Tapenade meets the same criterion, but if you serve it as predictable bruschetta, it might be too filling as well. Spooned into “cups” made from curved slices of fennel bulb rather than bread, it’s totally light and lively. Fennel, black olives and orange are a hallowed combination in Italy, but green olives flecked with a little lemon zest taste much more bracing. And, fortunately, at this time of year small, perfect fennel bulbs with delicate flavor are easy to find.
Fennel is also an obvious candidate for crudites, but while there is much to be said for raw vegetables, they need -- on this the most important food holiday of the year -- to be dressed for company. One dramatic way to do that is to serve whole tiny turnips to be spread with sweet butter and dunked into Maldon sea salt, the same way the French do radishes. The treatment, a signature of farmers market-obsessed Dan Barber, chef at Blue Hill in New York City, turns a decidedly unglamorous vegetable into a whole new taste sensation that just whets appetites for more fall flavors to come.

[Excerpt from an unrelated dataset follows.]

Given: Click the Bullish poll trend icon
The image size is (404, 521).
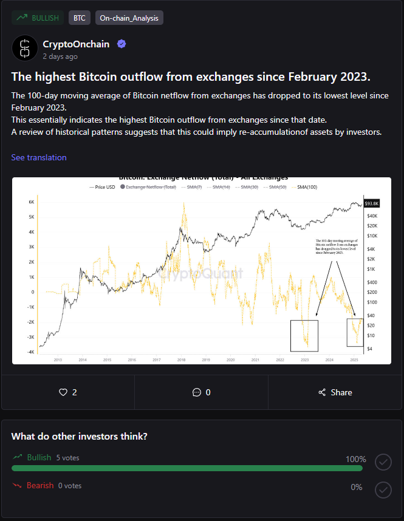Looking at the screenshot, I should [x=17, y=457].
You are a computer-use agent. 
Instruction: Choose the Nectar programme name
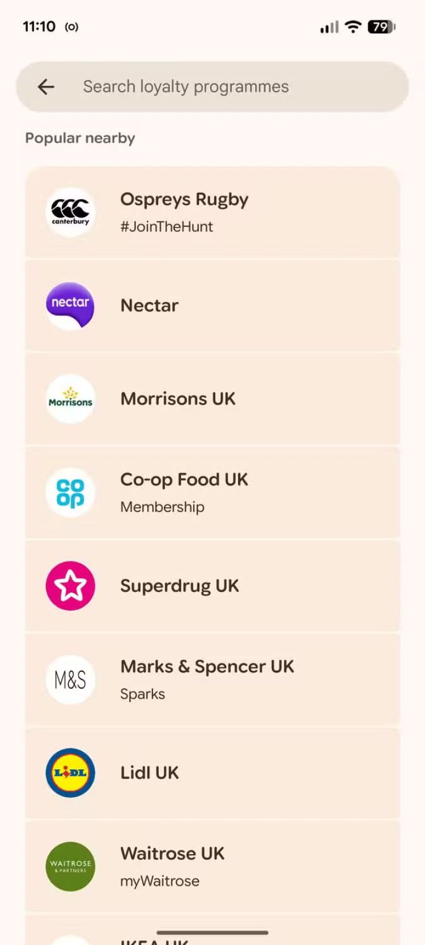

Another easy way to gussy up raw vegetables in advance, especially carrots, is to pickle them. Macerated with white vinegar, sugar, salt and chipotle chiles, they will be hot even served crispy cold. You could pickle fennel, cauliflower, broccoli, even Brussels sprouts and serve them chilled as well.
Nuts are another traditional opener, but not salted and straight out of the can. A bowl of walnuts, Brazil nuts and pecans set out with a nutcracker is an excellent diversion; roasted chestnuts served in the shell take so much energy to extract they almost add up to negative calories.
And for a seasonal touch, consider pumpkin seeds coated with egg white and dusted with salt and curry or chili powder, then roasted at 300 degrees until they puff and turn crisp. Mix them with sun-dried cranberries and you get turkey trail mix. And no one goes away full.